++++ ENTRIES PROVIDED

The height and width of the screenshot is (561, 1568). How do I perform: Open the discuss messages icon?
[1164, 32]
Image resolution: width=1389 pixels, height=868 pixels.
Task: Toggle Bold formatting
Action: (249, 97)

++++++++

EXERCISE PROMPT: With no additions or omissions, transcribe every record.

COMPLETED EXERCISE:
The height and width of the screenshot is (561, 1568). How do I perform: Open the discuss messages icon?
[1164, 32]
Image resolution: width=1389 pixels, height=868 pixels.
Task: Toggle Bold formatting
Action: (249, 97)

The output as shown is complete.